*Extrait à lire*.
▽
En Espagne, cela dure depuis presque 3 ans. Depuis 2021, le manque d’eau se traduit par des niveaux de remplissage des réservoirs 20% plus bas que la moyenne décennale et la distribution d’eau dans les villages reculés.

La dernière vague de chaleur a détruit 60 % des récoltes de céréales du pays.

En France, les distributions d’eau aux particuliers ont déjà commencé. Et la semaine passée a été le théâtre dans les médias et sur les réseaux sociaux de discussions plus ou moins enflammées sur l’eau douce consommée par l’irrigation du maïs en France.

Un quart de l’eau consommée par l’irrigation du maïs ?

▶️La députée Aurélie Trouvé a ouvert le ban en affirmant que 25 % de l’eau consommée en France partait dans l’irrigation du maïs. Une culture qui serait essentiellement destinée à alimenter les élevages et l’agrobusiness. Selon la députée, 50% de l’eau est consommée par l’irrigation et 50% des surfaces irriguées en France sont des cultures de maïs.

S’en sont suivis discussions, factchecking et appels à experts de la part de grands et petits médias nationaux et régionaux ou de twitteurs plus ou moins experts pour arriver à la conclusion que oui mais non… c’était quand même plutôt 18 % voire 22 % ou encore 23 % (passons sur les confusions plus ou moins volontaires entre eau consommée et eau prélevée).

Finalement le débat a (mal) porté sur la précision d’un chiffre 🥱… celui sur la priorisation des usages d’une ressource qui se raréfie est resté à sec.

Un peu comme avec l’électricité nucléaire il n’y a pas si longtemps… et la réalisation que les décisions sont prises sans aucune réflexion sur les conséquences.

Une eau qui sert à égalité les exportations et l’alimentation d’origine animale

Le maïs irrigué capte 20 % à 25 % de la consommation totale d’eau, c’est une part a priori significative de nos ressources. De plus, son pic de demande a lieu l’été, période de compétition maximale entre les usages de l’eau.
△
*Énoncé*.
Relevez dans l'extrait sur l'irrigation du maïs tous les chiffres qui y sont donnés pour la part de l'eau consommée en France par l'irrigation du maïs.

*Données fournies*.
▽
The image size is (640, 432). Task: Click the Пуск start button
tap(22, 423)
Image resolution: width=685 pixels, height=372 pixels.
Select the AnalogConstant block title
△
*Résultat attendu*.
- 25 %
- 18 %
- 22 %
- 23 %
- 20 % à 25 %